### Sua tarefa
Reescreva a parte da resenha sobre "O Tradutor" que vai de "Todos nós sabemos" a "Melhor Filme Estrangeiro.", trocando "filmaço" por "grande filme".

Todos nós sabemos que Rodrigo Santoro se aventurou a fazer uma carreira internacional no cinema. Muitos méritos para ele, pois isso não é para qualquer um, já que é difícil levar a cabo tal tarefa sem cair na armadilha dos estereótipos. E podemos dizer que Santoro conseguiu se sair relativamente bem nesse quesito. Talvez o papel mais lembrado de sua carreira internacional tenha sido o Xerxes de “300”. Pelo menos, até o momento em que Santoro emplacou “O Tradutor”, um verdadeiro filmaço, escolhido para ser o representante de Cuba na luta pelos finalistas ao Oscar de Melhor Filme Estrangeiro.
O plot é o seguinte. Malin (interpretado por Santoro) é um professor cubano de literatura russa na época da visita de Gorbachov à ilha. Um belo dia, seu curso é suspenso na faculdade em que trabalha e Malin é direcionado para um hospital repleto de crianças russas, vítimas da radiação da usina nuclear de Chernobyl. Ele terá a missão de ser intérprete entre os pacientes e seus pais e os médicos cubanos. A princípio, Malin repudia com veemência tal tarefa, já que tem aversão a hospitais, doenças e sofrimento, mas é repreendido pela enfermeira argentina Gladys (interpretada pela versátil atriz Maricel Álvarez). Malin trabalha durante a noite e só vai para casa pela manhã, para desespero de sua esposa Isona (interpretada por Yoandra Suárez), que está grávida e já tem um filho pequeno para cuidar. A ausência de Malin na família implode a relação, mas o professor mergulha de cabeça em seu trabalho, contando histórias infantis para as crianças e estimulando-as a desenhar e falar de si próprias em textos. O grande problema é que o fim da União Soviética mergulha Cuba numa crise e as coisas ficam ainda mais difíceis para Malin e todos.
Podemos dizer que esse é um filme que foi um verdadeiro presente para Rodrigo Santoro, pois ele foi, disparado, o melhor filme de sua carreira internacional. Essa é uma história real dirigida pelos filhos do próprio professor (Rodrigo e Sebastián Barriuso) e Santoro teve a oportunidade de fazer um personagem relativamente complexo, pois tinha uma vida confortável, com sucesso pessoal e profissional e, de uma hora para outra, sua vida vira de cabeça para baixo, com nosso protagonista tendo que lidar com emoções altamente conflituosas, odiando inicialmente seu trabalho mas depois caindo de cabeça nele, a ponto de perder sua família. Ou seja, é uma película onde podemos ver muito sofrimento, seja na óbvia situação das crianças russas, seja na família de Malin. Mas o filme teve também um quê muito lúdico nas atividades que Malin fazia com as crianças, conquistando-as. Foi muito cativante essa parte e conquistou definitivamente o espectador.

### Linhas fornecidas
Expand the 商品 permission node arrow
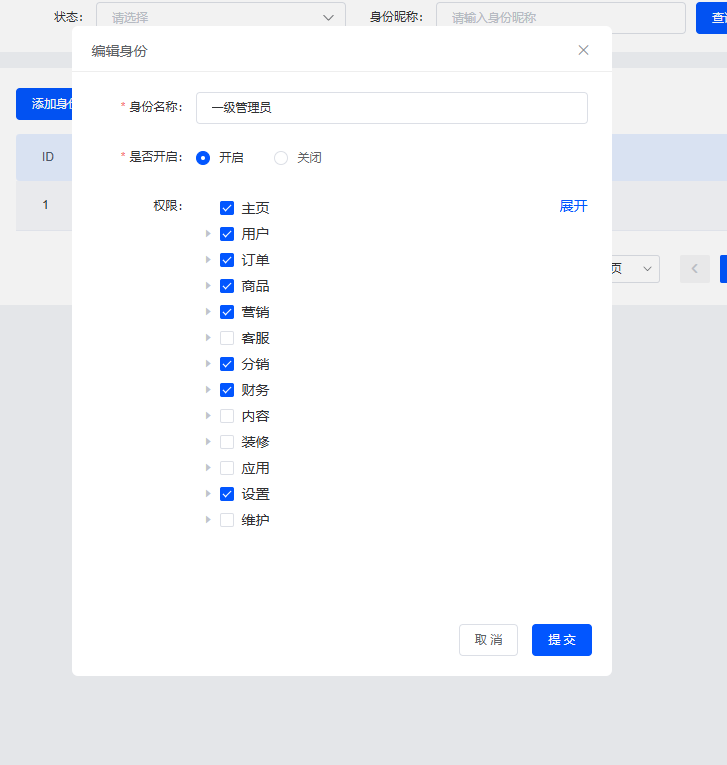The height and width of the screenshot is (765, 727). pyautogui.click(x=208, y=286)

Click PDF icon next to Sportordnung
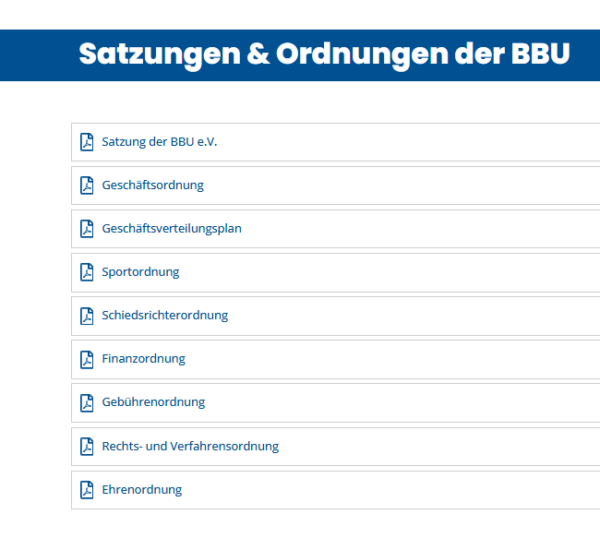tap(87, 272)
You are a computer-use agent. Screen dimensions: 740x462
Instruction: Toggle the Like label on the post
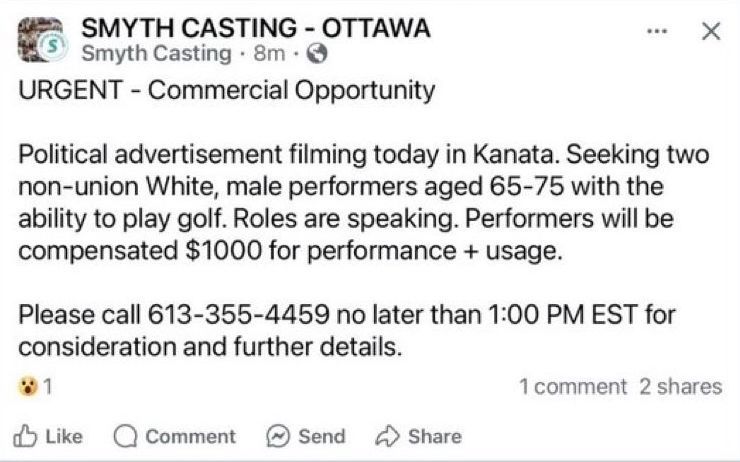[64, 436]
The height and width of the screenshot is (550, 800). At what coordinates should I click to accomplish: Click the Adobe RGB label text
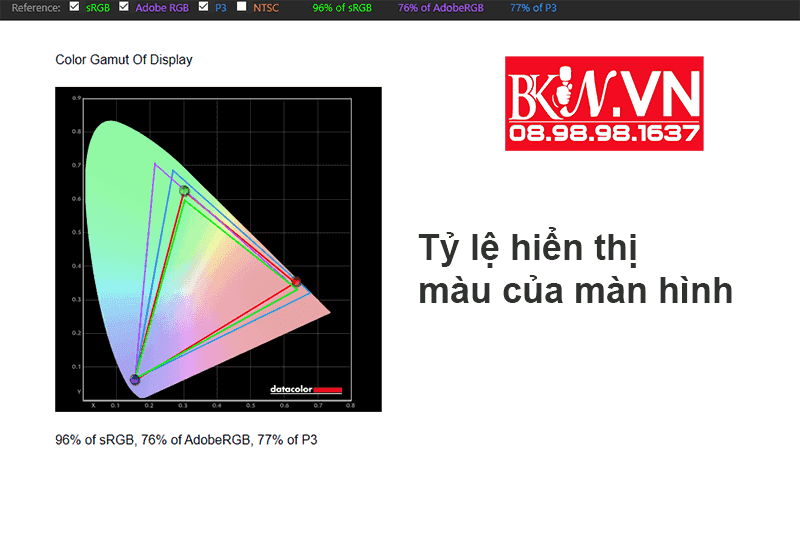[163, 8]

* * *

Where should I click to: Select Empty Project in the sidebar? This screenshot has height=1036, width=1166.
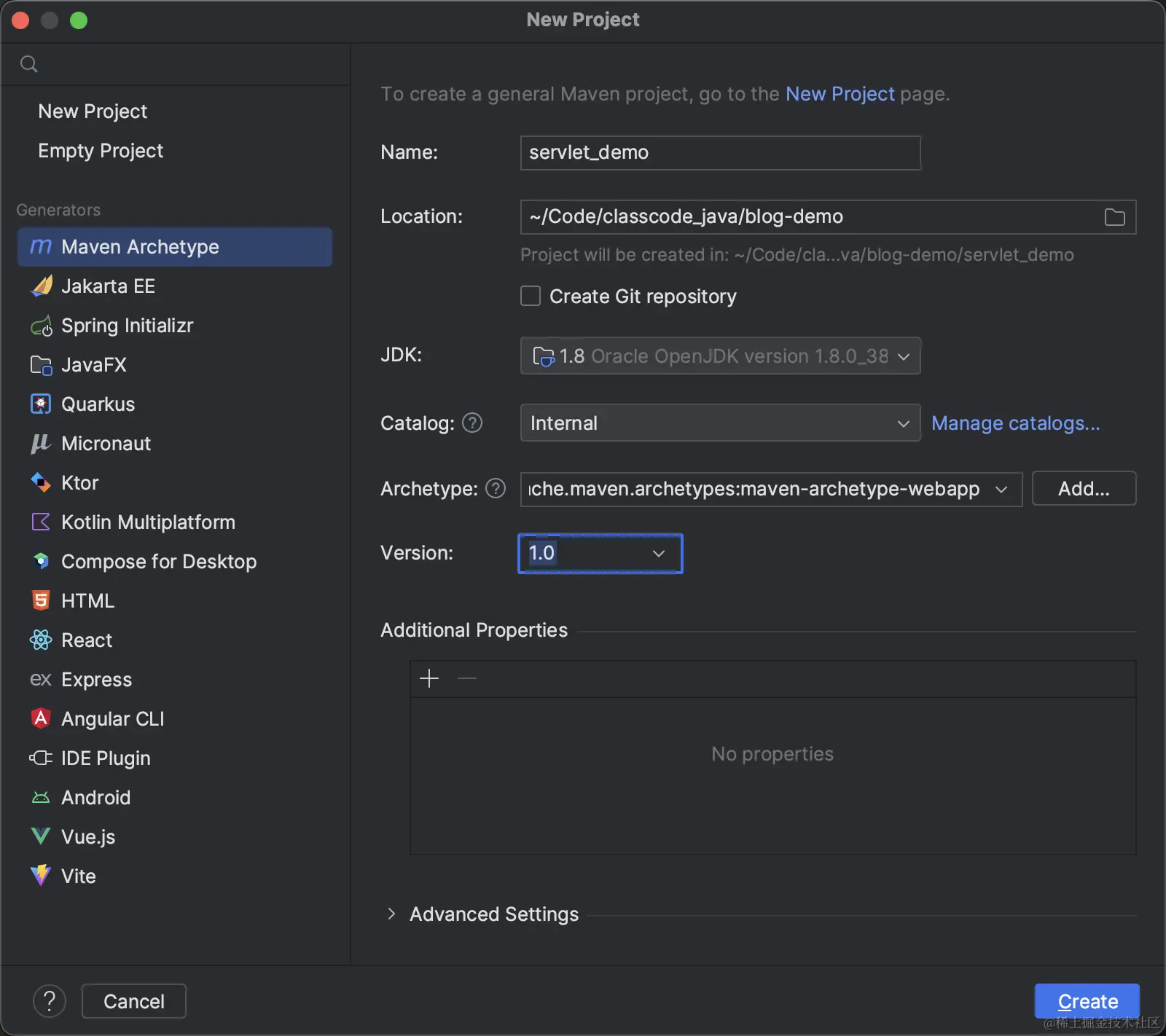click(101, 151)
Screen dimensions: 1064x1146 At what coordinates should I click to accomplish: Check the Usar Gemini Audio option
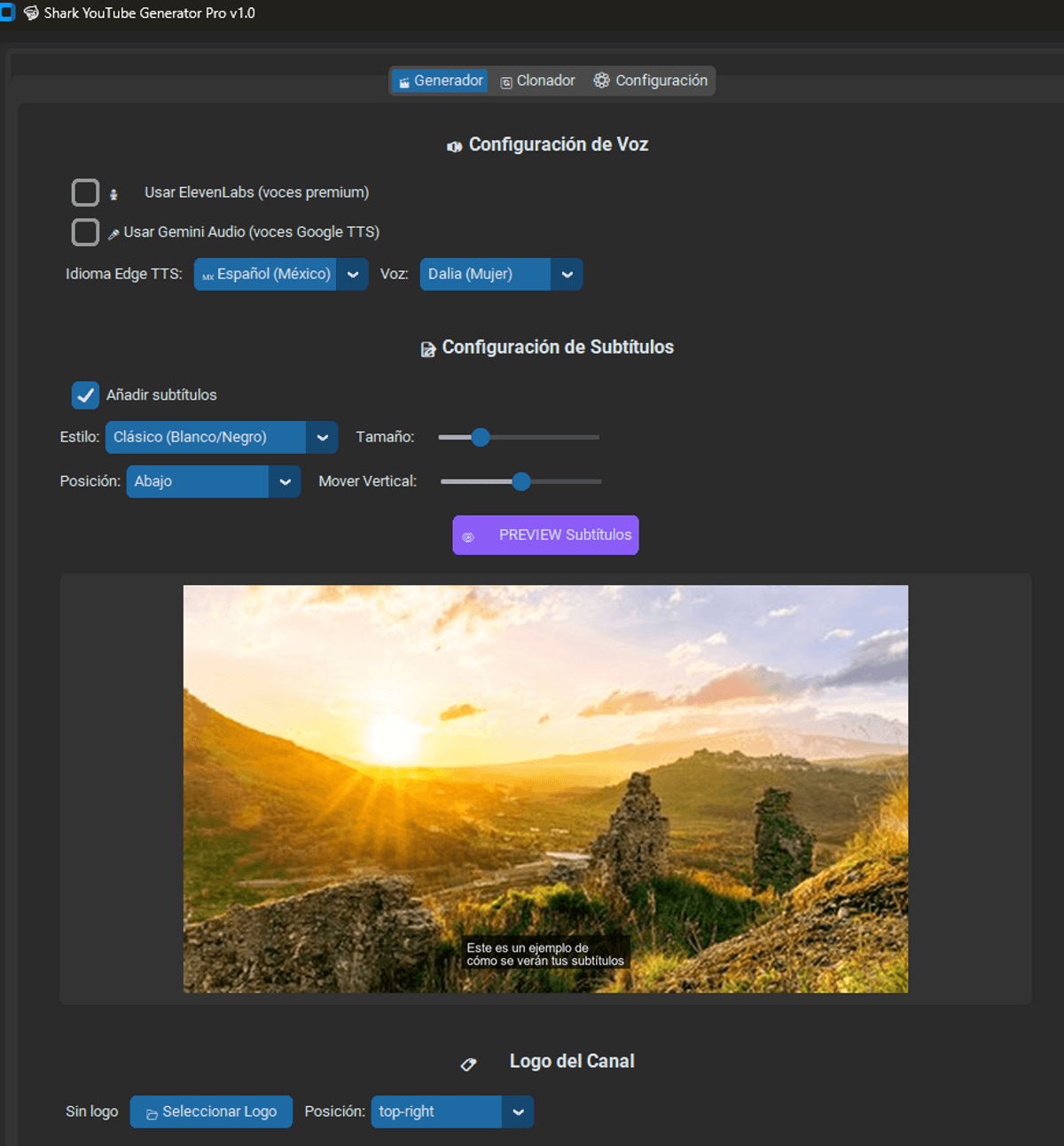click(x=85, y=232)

--

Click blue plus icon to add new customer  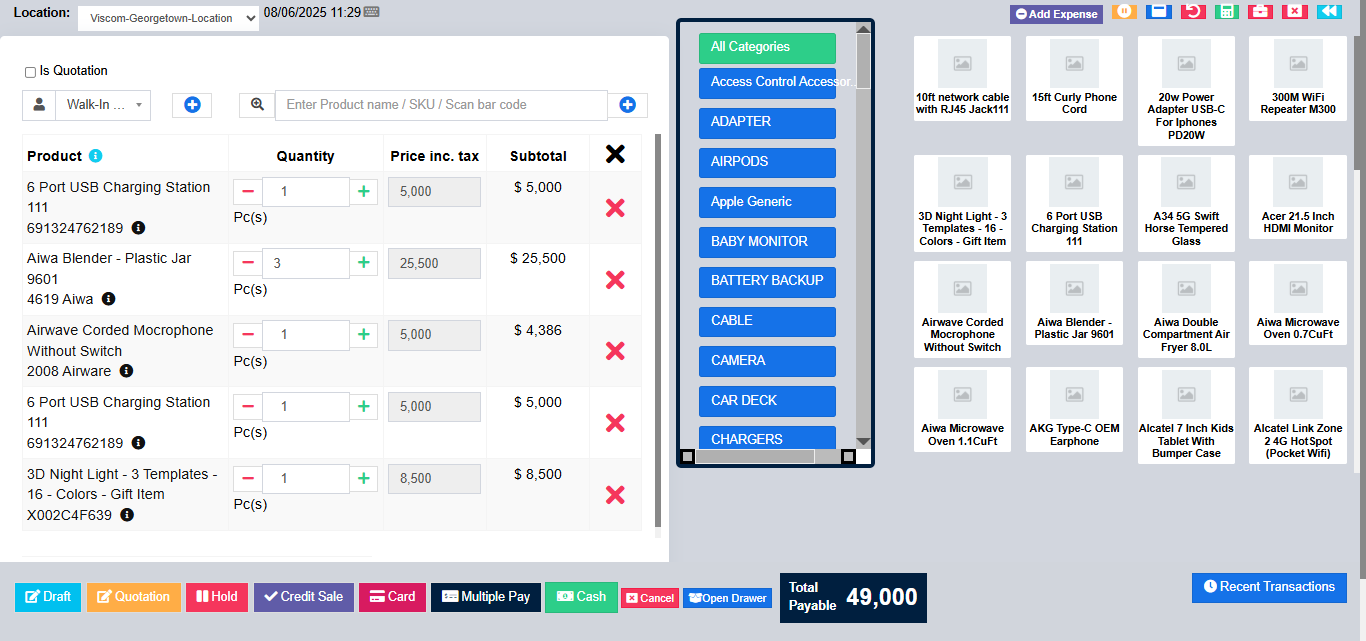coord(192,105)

### Resposta
Todos nós sabemos que Rodrigo Santoro se aventurou a fazer uma carreira internacional no cinema. Muitos méritos para ele, pois isso não é para qualquer um, já que é difícil levar a cabo tal tarefa sem cair na armadilha dos estereótipos. E podemos dizer que Santoro conseguiu se sair relativamente bem nesse quesito. Talvez o papel mais lembrado de sua carreira internacional tenha sido o Xerxes de “300”. Pelo menos, até o momento em que Santoro emplacou “O Tradutor”, um verdadeiro grande filme, escolhido para ser o representante de Cuba na luta pelos finalistas ao Oscar de Melhor Filme Estrangeiro.